Theater directors and students at more than 40 high schools across the country have selected a new show for their big springtime musical this year: “Rent: School Edition,” a modified version of the hit Broadway musical that, while toned down a bit, remains provocative by traditional drama club standards.
Too provocative, in the view of some high school officials and parents. At least three of the planned high school productions, in California, Texas and West Virginia, have been canceled after administrators or parents raised objections about the show’s morality, its portrayals of homosexuality and theft, and its frank discussions of drug use and H.I.V., according to administrators, teachers and parents involved in those cases.
“Rent,” which ran on Broadway for more than 12 years and in 1996 won the Pulitzer Prize and the Tony Award, is based loosely on Puccini’s opera “La Bohème.” It centers on a group of artists, straight and gay, living in the East Village. Some are H.I.V. positive; some are drug addicts; some are in recovery.
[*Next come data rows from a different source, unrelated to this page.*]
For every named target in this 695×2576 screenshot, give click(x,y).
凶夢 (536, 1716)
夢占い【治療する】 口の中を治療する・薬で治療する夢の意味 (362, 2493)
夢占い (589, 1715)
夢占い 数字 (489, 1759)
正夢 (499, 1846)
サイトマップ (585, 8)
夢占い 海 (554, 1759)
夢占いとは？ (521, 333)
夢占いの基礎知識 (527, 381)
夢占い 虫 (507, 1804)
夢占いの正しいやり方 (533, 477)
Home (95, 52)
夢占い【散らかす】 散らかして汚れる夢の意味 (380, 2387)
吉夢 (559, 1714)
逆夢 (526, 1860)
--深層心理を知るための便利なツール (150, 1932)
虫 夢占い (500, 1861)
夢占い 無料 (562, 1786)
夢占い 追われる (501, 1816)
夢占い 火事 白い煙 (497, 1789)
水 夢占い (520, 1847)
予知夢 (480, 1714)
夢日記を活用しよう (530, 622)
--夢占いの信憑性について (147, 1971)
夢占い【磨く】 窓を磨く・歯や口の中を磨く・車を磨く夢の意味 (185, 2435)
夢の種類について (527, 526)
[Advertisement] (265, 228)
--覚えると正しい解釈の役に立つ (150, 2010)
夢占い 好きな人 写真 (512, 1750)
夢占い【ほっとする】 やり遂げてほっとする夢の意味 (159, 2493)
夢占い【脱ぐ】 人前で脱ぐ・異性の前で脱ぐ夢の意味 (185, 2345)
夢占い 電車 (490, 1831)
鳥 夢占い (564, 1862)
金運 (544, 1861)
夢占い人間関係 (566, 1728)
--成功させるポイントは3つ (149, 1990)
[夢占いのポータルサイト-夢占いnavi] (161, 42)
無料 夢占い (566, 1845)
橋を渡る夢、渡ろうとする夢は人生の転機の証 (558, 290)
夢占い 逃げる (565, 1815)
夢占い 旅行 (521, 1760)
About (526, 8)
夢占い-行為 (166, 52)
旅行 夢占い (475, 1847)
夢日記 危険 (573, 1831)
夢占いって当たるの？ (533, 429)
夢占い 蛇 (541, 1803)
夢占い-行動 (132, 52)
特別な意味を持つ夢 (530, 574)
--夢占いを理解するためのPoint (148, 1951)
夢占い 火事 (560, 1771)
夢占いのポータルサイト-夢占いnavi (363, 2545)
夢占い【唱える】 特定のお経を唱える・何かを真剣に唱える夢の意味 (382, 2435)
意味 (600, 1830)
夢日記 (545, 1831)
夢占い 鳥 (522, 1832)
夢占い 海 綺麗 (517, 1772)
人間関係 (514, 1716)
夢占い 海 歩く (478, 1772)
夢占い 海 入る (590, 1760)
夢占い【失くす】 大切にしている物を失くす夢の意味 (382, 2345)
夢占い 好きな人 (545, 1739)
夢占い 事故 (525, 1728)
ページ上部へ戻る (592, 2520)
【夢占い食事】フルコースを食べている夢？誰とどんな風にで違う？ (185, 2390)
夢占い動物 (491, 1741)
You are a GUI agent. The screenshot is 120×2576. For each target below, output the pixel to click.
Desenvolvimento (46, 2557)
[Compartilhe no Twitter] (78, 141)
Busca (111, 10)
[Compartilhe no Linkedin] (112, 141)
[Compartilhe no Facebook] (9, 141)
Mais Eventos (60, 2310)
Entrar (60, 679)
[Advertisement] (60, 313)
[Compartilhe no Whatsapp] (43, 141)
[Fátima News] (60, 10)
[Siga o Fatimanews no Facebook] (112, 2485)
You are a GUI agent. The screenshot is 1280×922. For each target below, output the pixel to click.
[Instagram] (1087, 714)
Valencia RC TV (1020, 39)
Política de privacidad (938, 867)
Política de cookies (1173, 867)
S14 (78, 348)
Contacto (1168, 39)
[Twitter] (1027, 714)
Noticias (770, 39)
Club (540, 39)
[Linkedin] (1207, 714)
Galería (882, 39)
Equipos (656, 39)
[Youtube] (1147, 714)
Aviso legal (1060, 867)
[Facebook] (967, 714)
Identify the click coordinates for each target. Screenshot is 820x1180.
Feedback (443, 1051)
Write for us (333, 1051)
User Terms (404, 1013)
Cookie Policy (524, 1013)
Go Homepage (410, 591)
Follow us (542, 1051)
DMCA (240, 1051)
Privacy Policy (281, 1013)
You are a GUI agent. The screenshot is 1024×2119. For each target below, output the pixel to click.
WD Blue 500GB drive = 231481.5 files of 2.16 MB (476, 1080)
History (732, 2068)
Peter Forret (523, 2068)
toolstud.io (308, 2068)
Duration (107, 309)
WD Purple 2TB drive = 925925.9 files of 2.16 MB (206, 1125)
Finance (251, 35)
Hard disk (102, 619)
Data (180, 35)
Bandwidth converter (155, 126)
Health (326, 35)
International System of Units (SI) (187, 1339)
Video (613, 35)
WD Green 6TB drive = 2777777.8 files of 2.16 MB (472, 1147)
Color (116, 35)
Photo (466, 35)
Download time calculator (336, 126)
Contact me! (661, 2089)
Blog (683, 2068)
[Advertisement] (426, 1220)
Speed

None of these aspects have been altered for the high school version. The main changes are the deletion of some profane dialogue and lyrics as well as a song, “Contact,” that is sexually explicit. In “Rent,” that song accompanies the death of Angel, a gay drag queen with AIDS; in the high school version, his death unfolds in an earlier song.
The 2008-9 school year is the first in which the school edition of “Rent” — which was approved by the estate of Jonathan Larson, the “Rent” creator who died in 1996 — has been available to high schools.
The New York producers of “Rent,” who receive some royalties from the school edition, said they hoped it would become a new, revenue-generating staple of the high school musical landscape, as well as a teaching tool that augments sex education and draws teenagers to acting and theater with a more modern production than, say, “The Music Man.”